World champion Lewis Hamilton has led the tributes to Formula One race director Charlie Whiting following his death at the age of 66.
Just days before the start of the 2019 F1 season, Whiting's death was confirmed on Thursday after suffering a pulmonary embolism in Melbourne.
In a statement, FIA president Jean Todt described Whiting as "a central and inimitable figure in Formula One" and added that the sport had "lost a faithful friend and a charismatic ambassador".
The news broke ahead of the first drivers' media conference of the year, and those in attendance added their tributes to the former F1 mechanic – Whiting having worked for Nelson Piquet in his title seasons in 1981 and 1983.
"I've known Charlie since I started in 2007," said Hamilton. "Obviously incredibly shocked this morning to hear the sad news. My thoughts and prayers are with his family. What he did for the sport, his commitment, he really was a pillar, such an iconic figure within the sporting world, and he contributed so much to us. May he rest in peace."
Vettel revealed he had spent some time with Whiting on Wednesday walking the Albert Park track, and his death had come as a complete shock to the German.
The four-time champion said: "I was as shocked as we all are, still now, when I heard the news this morning, especially because I spoke to him yesterday and walked the track for the first couple of corners together with him. It's difficult to grasp when somebody's just not there anymore.

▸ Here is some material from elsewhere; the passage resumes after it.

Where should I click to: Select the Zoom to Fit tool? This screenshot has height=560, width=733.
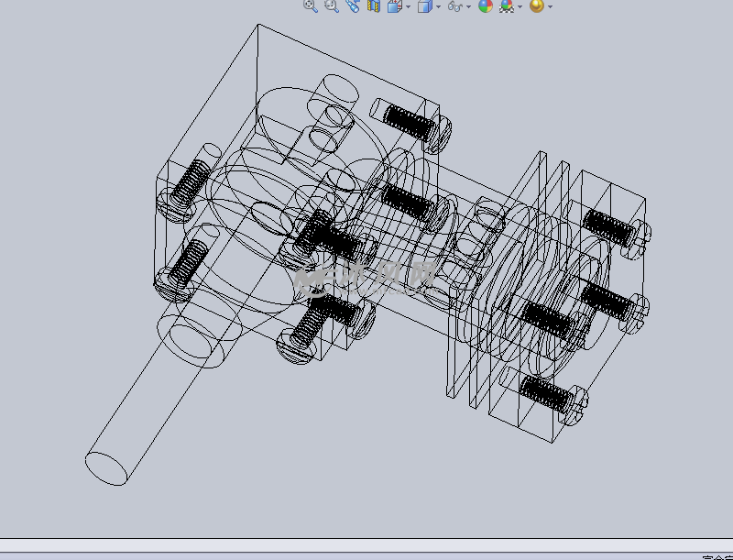coord(309,7)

"I've known him for a long time and he was sort of our man, our drivers' man. Obviously there's regulations and all that and then there's us and he was the middle man. He was someone you could ask anything, at any time. He was open to everyone, any time his door was always open.
"He was a racer, he was just a very nice guy. The whole paddock, the whole circus, the whole family of Formula 1, all our thoughts are with him and especially his family in these difficult circumstances."
Robert Kubica – who has returned to F1 after nine years away – added: "It's a hard moment. I saw Sebastian walking with Charlie yesterday and I thought I would not interrupt them because I was going to see him on Friday in the drivers' briefing. Unfortunately that will not be the case.
"It's very sad. He was a kind of icon of Formula One but not only Formula One. He was really the kind of person you could always trust and commit, so it's a very sad moment. My thoughts are with his family."